The New-York Tribune reported, "After the house had been cleared, it was found to be littered with women's fur coats, millinery, gloves and umbrellas.  More than a score of men's hats, also were picked up by the police of the West Thirtieth Street station."

An advertisement in The New York Times in 1926 read: "Chelsea Arms--large light, airy, attractively furnished living room, bedroom, kitchen, bath, with everything required for housekeeping; adults."

The tenants continued to be respectable and middle-class, like  Joseph A. Capell and Ernest Harvier, for instance.  Both lived here in the 1920's.  In 1928 the 37-year-old Capell worked as a yard conductor with the New York Central Railroad Company.  

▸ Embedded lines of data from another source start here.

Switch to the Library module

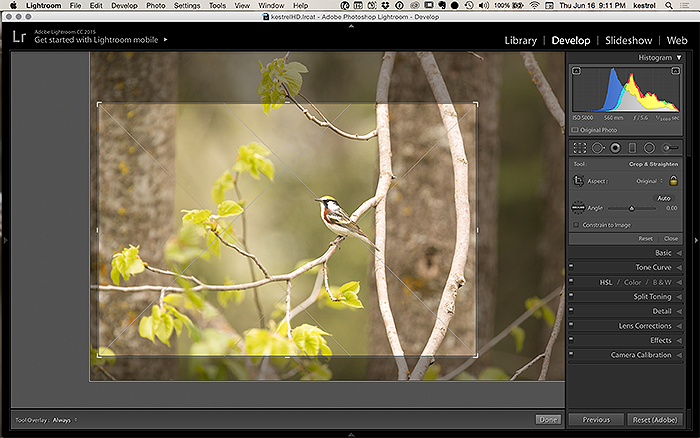(520, 40)
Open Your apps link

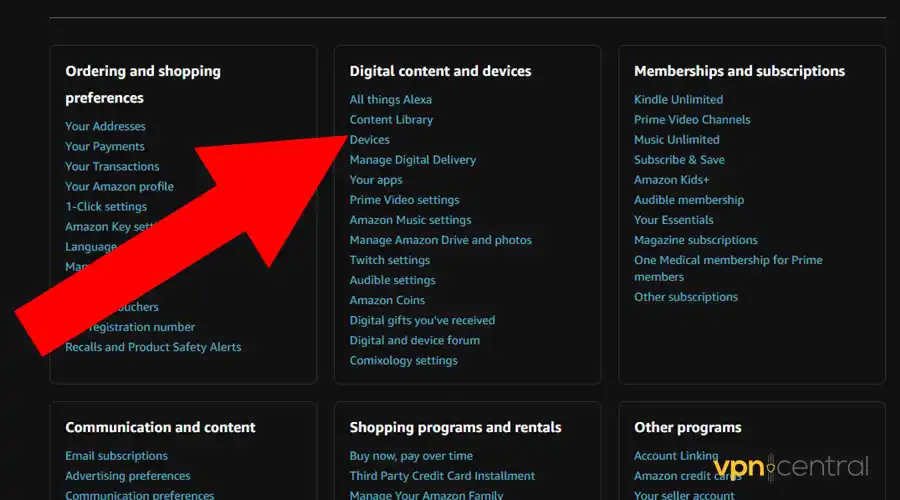[375, 180]
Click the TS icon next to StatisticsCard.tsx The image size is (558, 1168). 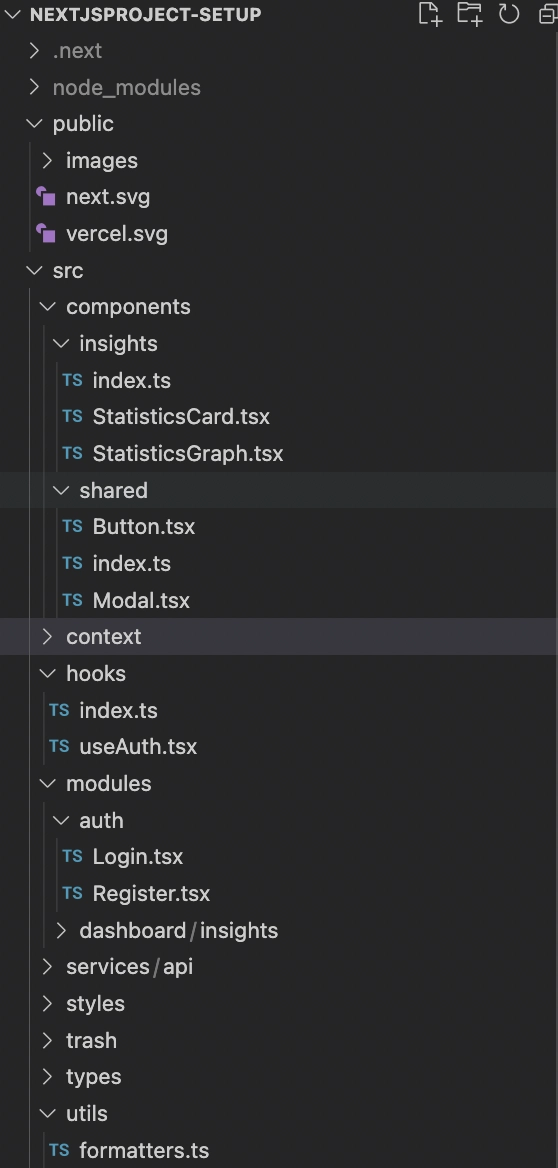tap(72, 416)
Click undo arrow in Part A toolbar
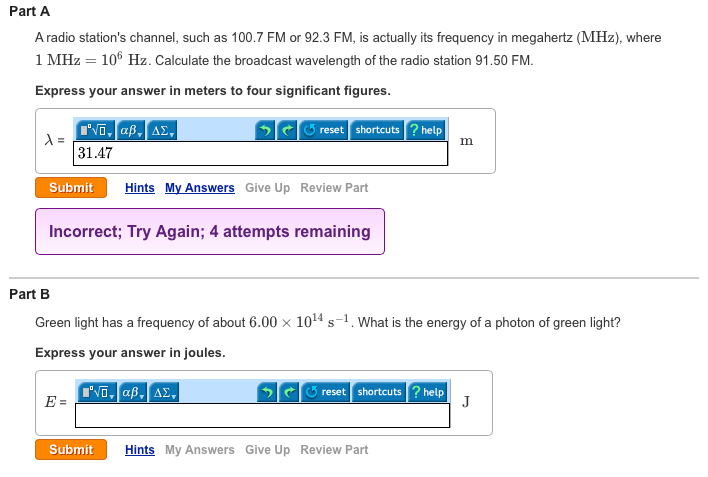 pos(265,130)
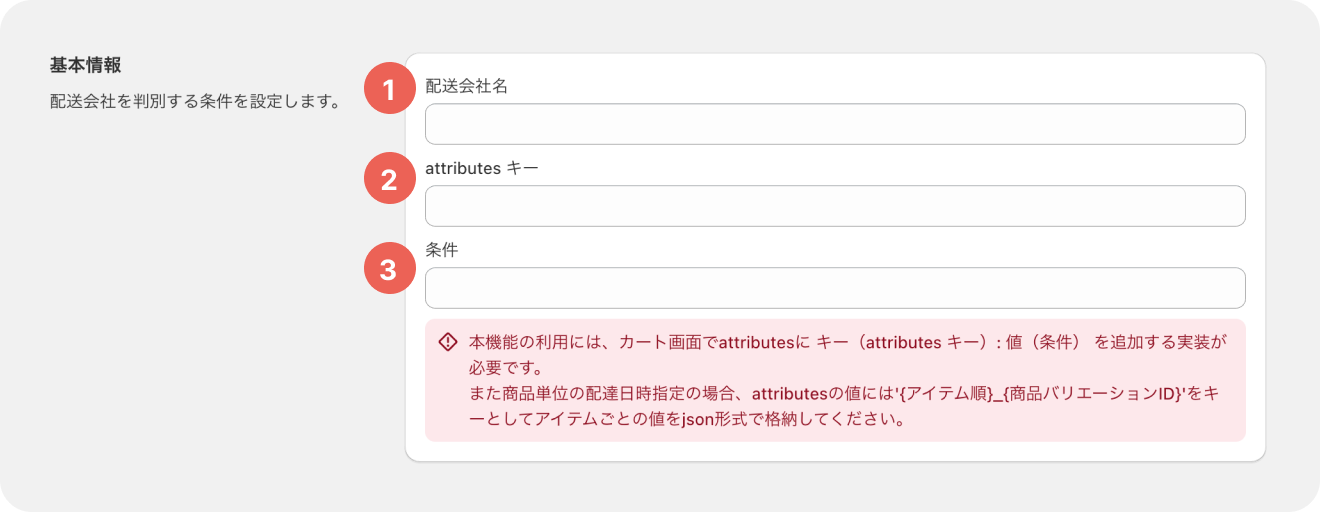The width and height of the screenshot is (1320, 512).
Task: Click the カート画面でattributesに phrase
Action: coord(716,342)
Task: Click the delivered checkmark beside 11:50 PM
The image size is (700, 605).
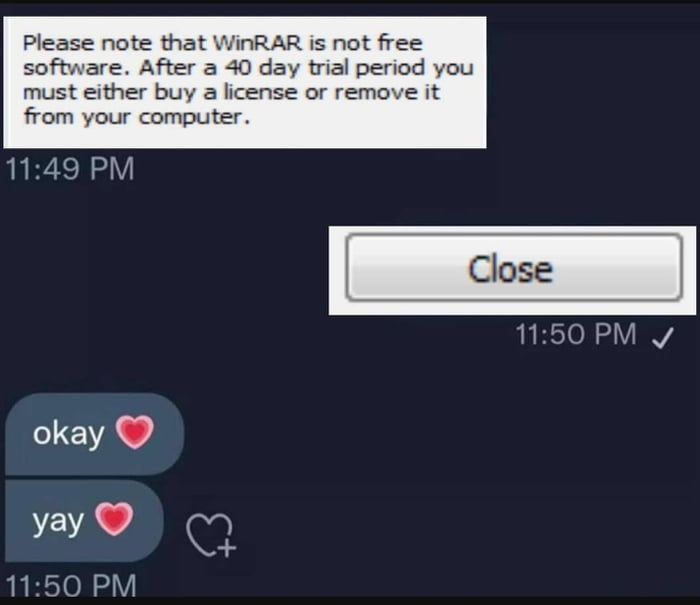Action: coord(662,337)
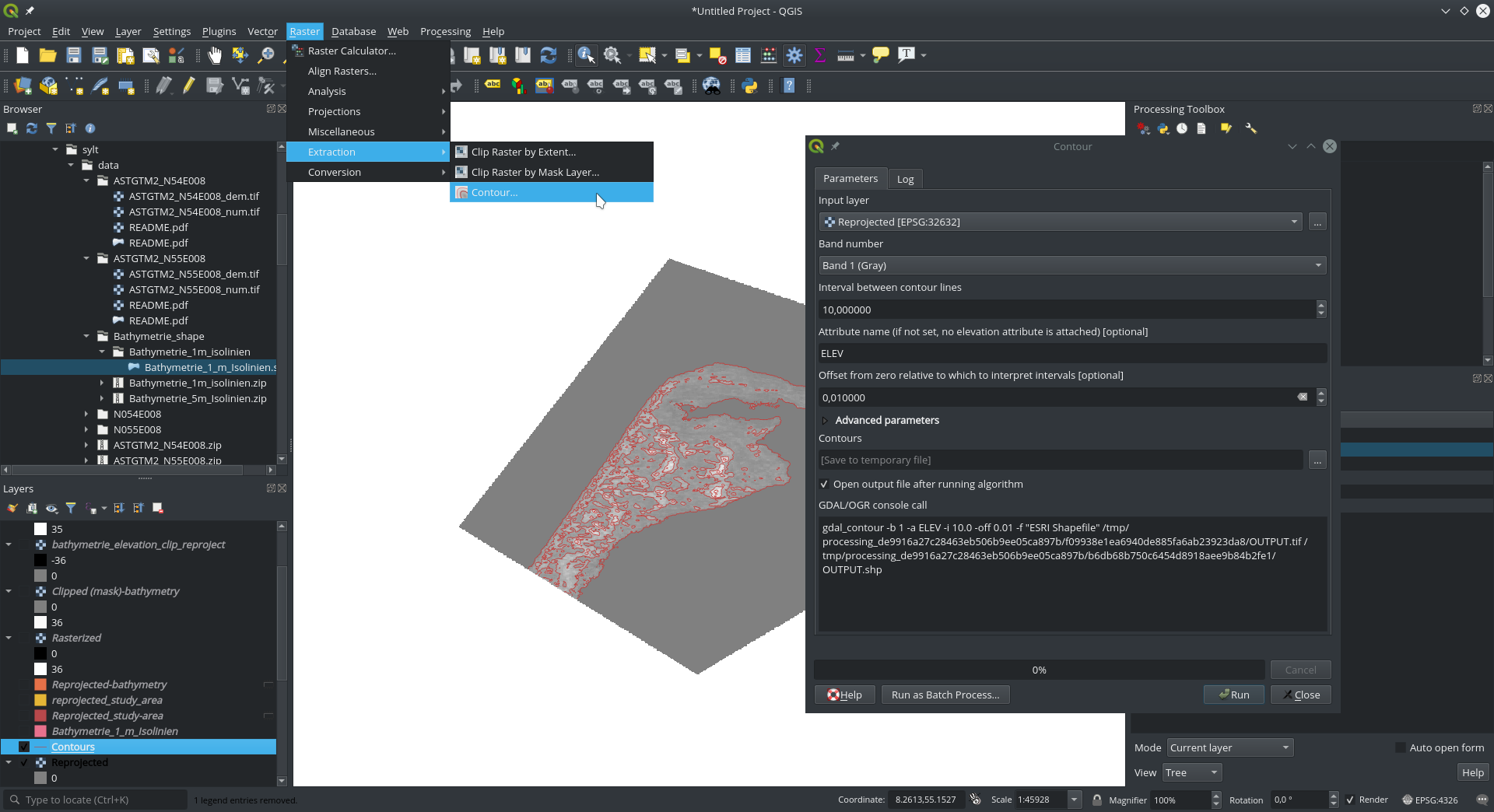This screenshot has height=812, width=1494.
Task: Select Clip Raster by Extent menu item
Action: (523, 152)
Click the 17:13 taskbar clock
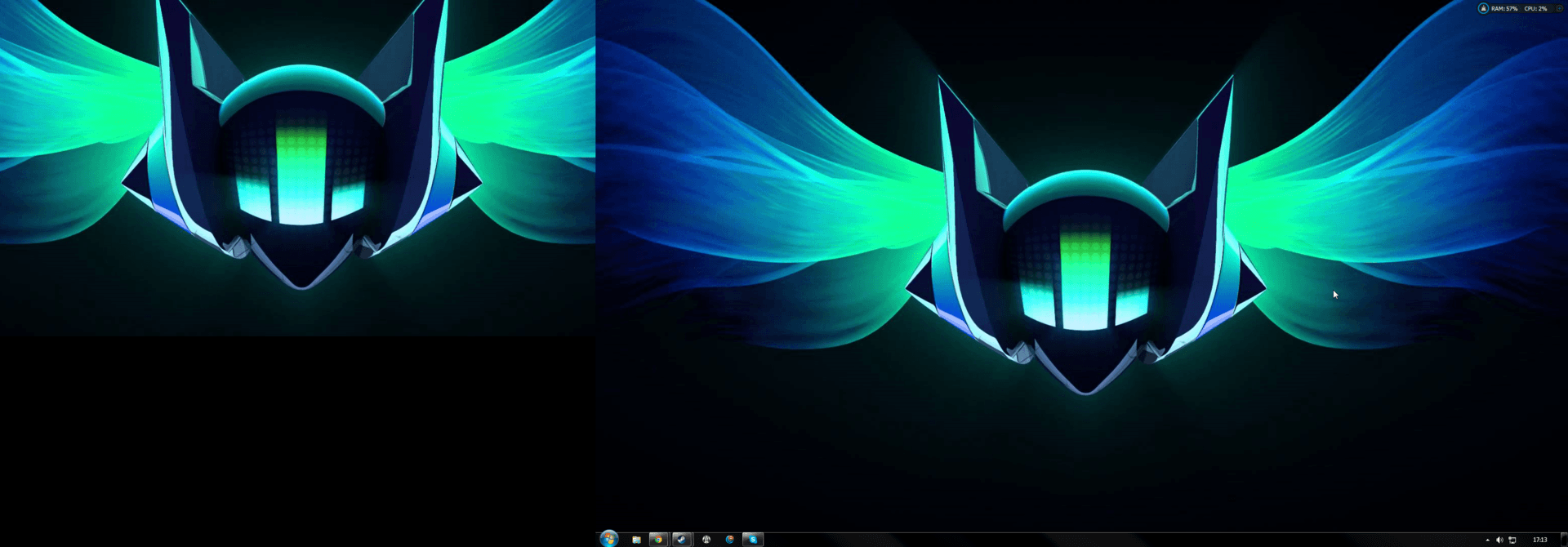This screenshot has width=1568, height=547. [1539, 540]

Harvier was a former newspaper man, an "authority on local political history," according to The New York Times, and a long-term adversary of Tammany Hall.  Born in 1863, he was for many years a political editorial writer on the staff of the New York Sun.  His articles on old New York frequently appeared in other publications, like The New York Times.  He died of a heart attack in his apartment on May 9, 1929.

The configuration of the apartments remained unchanged throughout the decades.  On June 30, 1966 an advertisement in The Villager offered "3 large rooms, modern, complete kitchen, $95 month."  That would translate to about $750 today.


Except for the regrettable loss of some of the 1915 window 
mullions, Greenberg & Leuchtag's prim Arts and Crafts structure remains amazingly intact.